Art workshop helps participants with communication disorders

In addition to individual pieces, participants also worked on a collaborative painting that will eventually hang at MMI.

Jon Reid often gets frustrated when he can’t get the right words out.

But Reid, who has a progressive condition that impacts his speech, was able to work on his communication skills alongside his wife during a 10-week art program held at the Munroe-Meyer Institute.

The experience was made more special since the workshop was facilitated by the couple’s daughter, Kim (Reid) Darling.

The program, Creative Arts and Aging, had about a dozen participants with various cognitive communication disorders.

The budding artists started with making marks and mixing colors before taking to their canvases. Participants followed Darling’s simple, concrete direction. They also communicated with each other by asking for materials, naming their artwork and talking about their projects, said Carol Gaebler, a speech-language pathologist at MMI.

Linda Reid, left, and Jon Reid pose for a photo next to their paintings.

In addition to individual pieces, participants also worked on a collaborative painting that will eventually hang at MMI.

By the second and third weeks, participants became more comfortable, and chatter came more easily.

“People were talking and laughing more,” Gaebler said. “They were relaxed and not in their head about the words they wanted to say. Conversations were organic.”

This was the second time the Reids have participated in an art workshop.

Jon Reid has been taking speech services at MMI for about three years. He was diagnosed with primary progressive aphasia, which affects his ability to find words.

During one-on-one sessions with Gaebler, Reid works on strategies for when he can’t find the right words or put them in the correct order.
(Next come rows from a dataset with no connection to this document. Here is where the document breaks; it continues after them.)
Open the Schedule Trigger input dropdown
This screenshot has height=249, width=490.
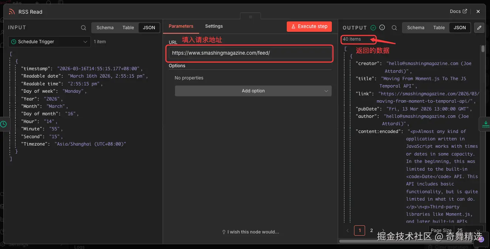49,42
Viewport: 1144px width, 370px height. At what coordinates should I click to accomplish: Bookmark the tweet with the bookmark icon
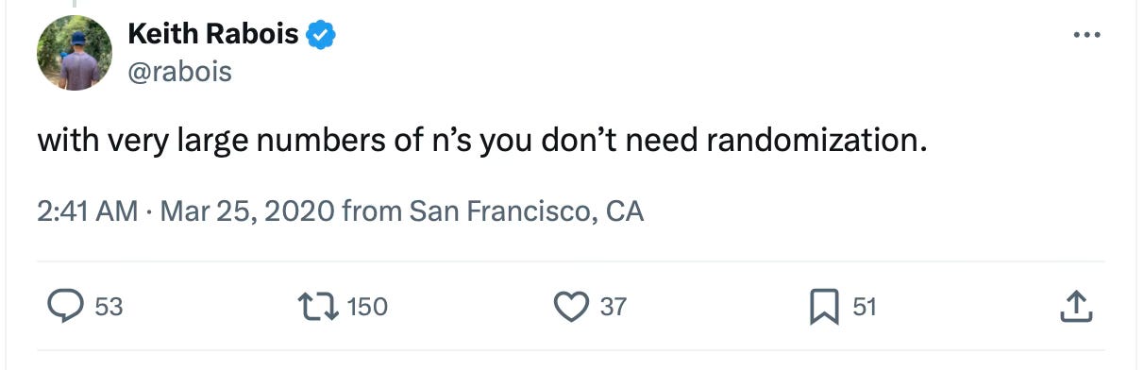(x=827, y=307)
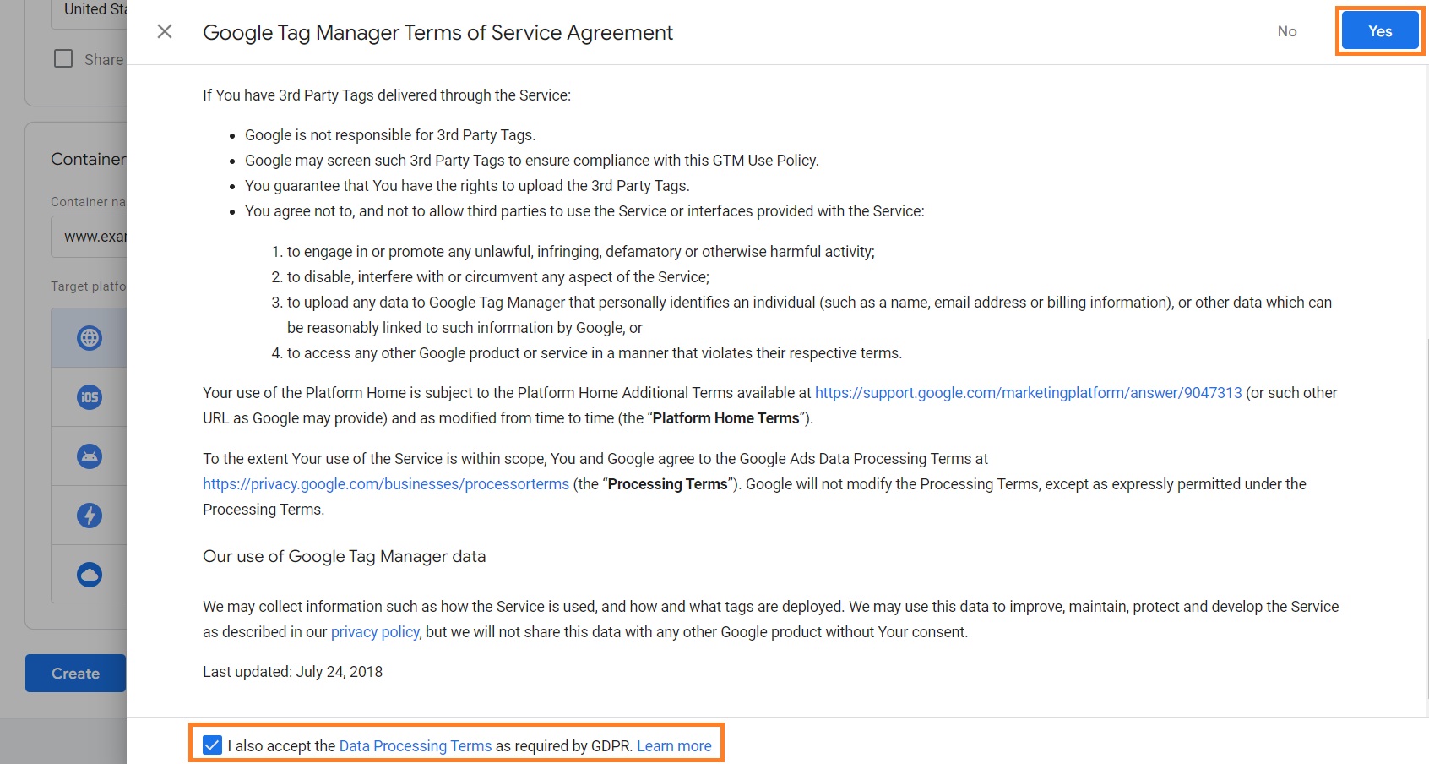Deselect the highlighted Web platform tile
1429x764 pixels.
click(89, 337)
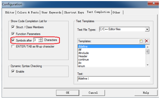Click templates list scroll down arrow
The width and height of the screenshot is (160, 99).
pyautogui.click(x=147, y=65)
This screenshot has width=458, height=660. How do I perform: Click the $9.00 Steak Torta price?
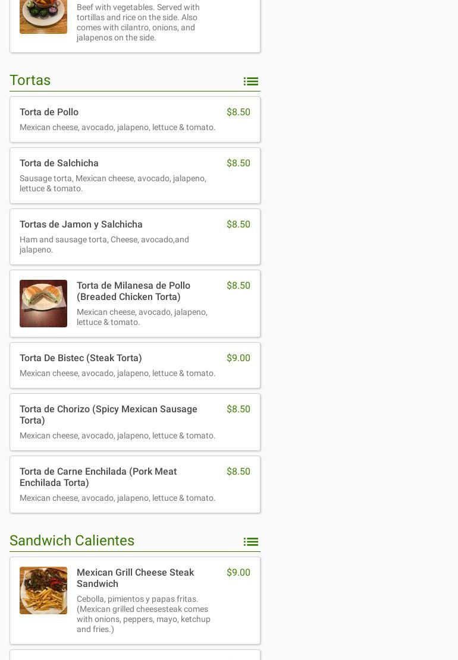pos(238,358)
Those strategies include using gestures or drawings and pulling from a word bank, Gaebler said. Reid also uses a speech generating device that has pre-programmed buttons for his high communication needs.

In addition to sessions with Gaebler, Reid also benefits from group activities, his wife Linda Reid said.

He’s part of a primary progressive aphasia communication group that meets in summer and fall for eight consecutive weeks. Each week is themed, with conversational topics such as the Olympics, for example. Participants then split into smaller groups and have discussions.

Linda Reid attended speech therapy sessions of her own at MMI after suffering a stroke.

The art workshop challenged them to “go outside the lines,” she said. “It created an increased opportunity for communication. I was so wonderfully pleased to have this opportunity.”

Darling, with the Nebraska Arts Council, is a working artist. But she enjoys community-based projects like the MMI workshop.

“It’s important to advocate and give back through programming,” Darling said. “I think when people relax and are in this meditative role, they can find a place of restorative practice within art making.”